◆ EXERCISE PROMPT ◆
Copy all of the data below exactly as it is given.

◆ SOURCE MATERIAL ◆
————
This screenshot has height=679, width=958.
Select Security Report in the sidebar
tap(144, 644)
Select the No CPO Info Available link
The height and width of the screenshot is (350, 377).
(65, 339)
————
◆ WRITTEN RESPONSE ◆
This screenshot has height=679, width=958.
Select Security Report in the sidebar
tap(144, 644)
Select the No CPO Info Available link
The height and width of the screenshot is (350, 377).
(65, 339)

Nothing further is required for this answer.